A preliminary court hearing in the Netherlands has ruled that the Non-Seafarers’ Work Clause, the so-called Dockers’ Clause of a collective bargaining agreement (CBA) that came into force on 1 January, should be set aside during the current pandemic. The Dockers’ Clause was amended in February 2018 as part of an agreement between the International Transport Workers’ Federation (ITF) and the international maritime employers that make up the joint negotiating group.
Trade unions in the UK are appealing the preliminary ruling in a Dutch court that could result in a jointly negotiated agreement on who carries out cargo handling and lashing operations between shipping lines and maritime unions ruled as unlawful. Safety concerns over crew lashing incidents are a key consideration in the appeal.

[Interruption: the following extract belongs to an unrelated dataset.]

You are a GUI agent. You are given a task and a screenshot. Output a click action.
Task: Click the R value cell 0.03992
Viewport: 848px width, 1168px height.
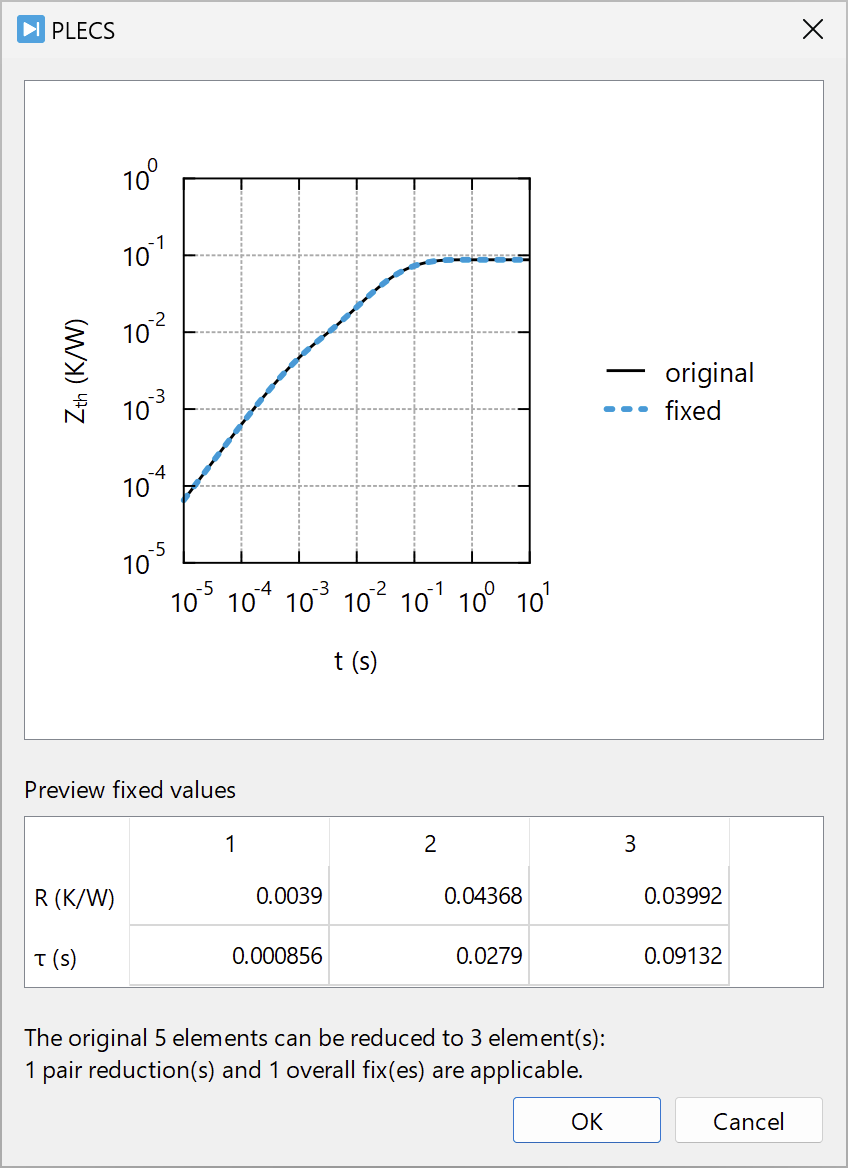click(630, 896)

The Dockers’ Clause states that neither seafarers or anyone else on board can carry out cargo-handling services in a port, terminal, or on board a vessel if an ITF-affiliated dockworker is available. If the number of dockworkers is insufficient on board, the crew may carry out the work if there is a prior agreement in place.
An ITF statement to SAS said, “We will be making our case in the courts.”
Unions took court action after a number of feeder operators and ship managers refused to comply with a negotiated CBA; however, the court ruled that there was an issue with the “reasonableness and fairness” in the negotiation of the Dockers’ Clause.
Shipping lines often use crew, sometimes on moving vessels, to handle lashing operations on board vessels. Unions claimed the practice is dangerous and that there have been casualties as crew are not trained in lashing work.
In a preliminary hearing, the court decided that the safety issue was not conclusive and that the current pandemic made it difficult for employers to comply with the Dockers’ Clause.
The hearing took place on 6 August, but the ruling was released on 27 August, with the judge saying that compliance with the Dockers’ Clause during the current pandemic is “onerous” for ship managers and operators, and therefore, “the interests of the shipowner and the crew in the context of [public] health outweigh the importance of claimants in the present observant [sic] of the Non-Seafarers’ Work Clause”.
Furthermore, the court decided that the Dockers’ Clause may be considered anti-competitive, in the sense that it contravenes EU competition law, preventing free competition for lashing work. A further hearing on 6 October will be heard in the future to determine a final ruling on the case.